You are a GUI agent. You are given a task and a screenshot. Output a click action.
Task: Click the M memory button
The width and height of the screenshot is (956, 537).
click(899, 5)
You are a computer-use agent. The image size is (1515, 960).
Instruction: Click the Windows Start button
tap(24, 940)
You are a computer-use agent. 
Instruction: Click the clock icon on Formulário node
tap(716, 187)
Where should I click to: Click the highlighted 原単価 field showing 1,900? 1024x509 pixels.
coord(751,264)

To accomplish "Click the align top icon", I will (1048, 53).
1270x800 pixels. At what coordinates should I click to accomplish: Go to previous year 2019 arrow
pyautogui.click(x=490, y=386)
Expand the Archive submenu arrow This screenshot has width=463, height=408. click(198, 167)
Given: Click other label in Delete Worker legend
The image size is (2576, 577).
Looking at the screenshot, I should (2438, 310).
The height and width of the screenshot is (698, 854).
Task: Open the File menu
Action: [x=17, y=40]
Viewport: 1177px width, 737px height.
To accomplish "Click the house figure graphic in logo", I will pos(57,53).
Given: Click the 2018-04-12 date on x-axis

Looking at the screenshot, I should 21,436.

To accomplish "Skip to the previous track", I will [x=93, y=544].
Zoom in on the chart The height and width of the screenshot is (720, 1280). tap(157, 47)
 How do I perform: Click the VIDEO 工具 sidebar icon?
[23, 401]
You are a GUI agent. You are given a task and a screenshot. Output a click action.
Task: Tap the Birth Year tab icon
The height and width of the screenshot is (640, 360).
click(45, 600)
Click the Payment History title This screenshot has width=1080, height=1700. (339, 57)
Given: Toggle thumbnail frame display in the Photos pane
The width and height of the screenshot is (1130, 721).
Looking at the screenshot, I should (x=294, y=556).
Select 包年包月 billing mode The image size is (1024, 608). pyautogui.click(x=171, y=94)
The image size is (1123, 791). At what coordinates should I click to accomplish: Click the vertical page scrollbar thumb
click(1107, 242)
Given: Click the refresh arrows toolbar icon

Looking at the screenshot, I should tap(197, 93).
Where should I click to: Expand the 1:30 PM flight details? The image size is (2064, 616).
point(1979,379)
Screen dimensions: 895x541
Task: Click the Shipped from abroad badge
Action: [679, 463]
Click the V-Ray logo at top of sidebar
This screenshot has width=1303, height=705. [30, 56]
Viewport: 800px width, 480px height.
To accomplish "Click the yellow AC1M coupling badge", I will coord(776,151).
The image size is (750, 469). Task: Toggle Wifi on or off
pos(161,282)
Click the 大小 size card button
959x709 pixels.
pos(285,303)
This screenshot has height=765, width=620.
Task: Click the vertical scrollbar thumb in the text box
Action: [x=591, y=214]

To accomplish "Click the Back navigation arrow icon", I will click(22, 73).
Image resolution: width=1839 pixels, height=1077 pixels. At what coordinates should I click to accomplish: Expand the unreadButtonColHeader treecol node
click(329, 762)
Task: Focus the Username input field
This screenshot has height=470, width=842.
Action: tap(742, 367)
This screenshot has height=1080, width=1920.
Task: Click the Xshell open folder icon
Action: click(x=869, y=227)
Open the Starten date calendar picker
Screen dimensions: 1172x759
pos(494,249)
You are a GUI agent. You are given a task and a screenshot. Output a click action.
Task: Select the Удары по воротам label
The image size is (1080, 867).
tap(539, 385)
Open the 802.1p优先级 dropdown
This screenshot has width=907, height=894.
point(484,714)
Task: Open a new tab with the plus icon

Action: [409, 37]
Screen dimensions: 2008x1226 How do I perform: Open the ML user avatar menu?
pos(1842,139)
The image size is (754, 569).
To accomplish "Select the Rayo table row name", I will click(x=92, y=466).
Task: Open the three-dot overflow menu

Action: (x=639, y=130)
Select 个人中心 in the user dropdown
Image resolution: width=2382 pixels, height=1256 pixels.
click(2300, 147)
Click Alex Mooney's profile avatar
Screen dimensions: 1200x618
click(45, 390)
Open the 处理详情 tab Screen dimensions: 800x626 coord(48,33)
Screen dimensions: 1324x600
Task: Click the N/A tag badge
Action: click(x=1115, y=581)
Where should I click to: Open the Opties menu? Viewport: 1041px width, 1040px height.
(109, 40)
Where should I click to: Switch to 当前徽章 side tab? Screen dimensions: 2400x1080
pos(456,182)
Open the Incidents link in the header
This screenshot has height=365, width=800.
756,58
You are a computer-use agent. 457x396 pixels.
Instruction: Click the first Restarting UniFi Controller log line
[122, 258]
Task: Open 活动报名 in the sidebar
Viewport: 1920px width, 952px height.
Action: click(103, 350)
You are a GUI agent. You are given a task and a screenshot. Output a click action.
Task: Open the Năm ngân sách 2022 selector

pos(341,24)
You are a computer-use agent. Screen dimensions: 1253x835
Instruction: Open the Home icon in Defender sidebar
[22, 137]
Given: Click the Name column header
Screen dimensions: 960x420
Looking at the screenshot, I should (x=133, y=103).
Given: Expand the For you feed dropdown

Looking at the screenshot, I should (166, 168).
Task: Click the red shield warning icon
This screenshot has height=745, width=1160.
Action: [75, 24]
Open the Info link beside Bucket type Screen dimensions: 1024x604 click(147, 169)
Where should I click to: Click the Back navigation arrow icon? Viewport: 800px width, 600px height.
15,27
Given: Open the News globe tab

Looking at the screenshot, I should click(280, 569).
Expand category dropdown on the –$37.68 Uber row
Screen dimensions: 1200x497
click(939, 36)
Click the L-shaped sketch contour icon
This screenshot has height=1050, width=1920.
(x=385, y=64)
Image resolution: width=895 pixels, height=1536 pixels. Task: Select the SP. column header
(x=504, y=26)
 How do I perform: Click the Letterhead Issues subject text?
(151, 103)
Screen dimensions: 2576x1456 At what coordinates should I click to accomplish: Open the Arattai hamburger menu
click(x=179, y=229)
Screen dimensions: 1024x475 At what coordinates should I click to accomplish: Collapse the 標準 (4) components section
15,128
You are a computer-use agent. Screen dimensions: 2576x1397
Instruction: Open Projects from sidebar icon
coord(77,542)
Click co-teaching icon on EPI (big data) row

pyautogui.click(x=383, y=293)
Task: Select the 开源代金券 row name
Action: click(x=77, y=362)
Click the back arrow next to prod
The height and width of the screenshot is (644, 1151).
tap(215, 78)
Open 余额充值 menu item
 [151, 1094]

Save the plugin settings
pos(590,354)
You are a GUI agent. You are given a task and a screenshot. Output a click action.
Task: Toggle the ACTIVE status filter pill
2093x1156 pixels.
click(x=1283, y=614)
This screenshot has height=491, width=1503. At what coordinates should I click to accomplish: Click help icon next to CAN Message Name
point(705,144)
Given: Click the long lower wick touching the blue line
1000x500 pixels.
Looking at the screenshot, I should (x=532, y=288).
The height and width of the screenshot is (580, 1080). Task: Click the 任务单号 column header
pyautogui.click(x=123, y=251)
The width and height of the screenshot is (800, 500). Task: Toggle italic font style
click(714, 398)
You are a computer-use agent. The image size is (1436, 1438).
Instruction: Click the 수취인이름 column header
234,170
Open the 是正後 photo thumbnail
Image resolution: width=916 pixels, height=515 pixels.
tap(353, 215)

- _Task requirements_
Gather every line above that contains the word "vertical", and copy each of those lines out in full.

- _Solution to this exercise_
The image size is (1123, 791). At what coordinates should I click to accomplish: Click the vertical page scrollbar thumb
Task: Click the vertical scrollbar thumb in the text box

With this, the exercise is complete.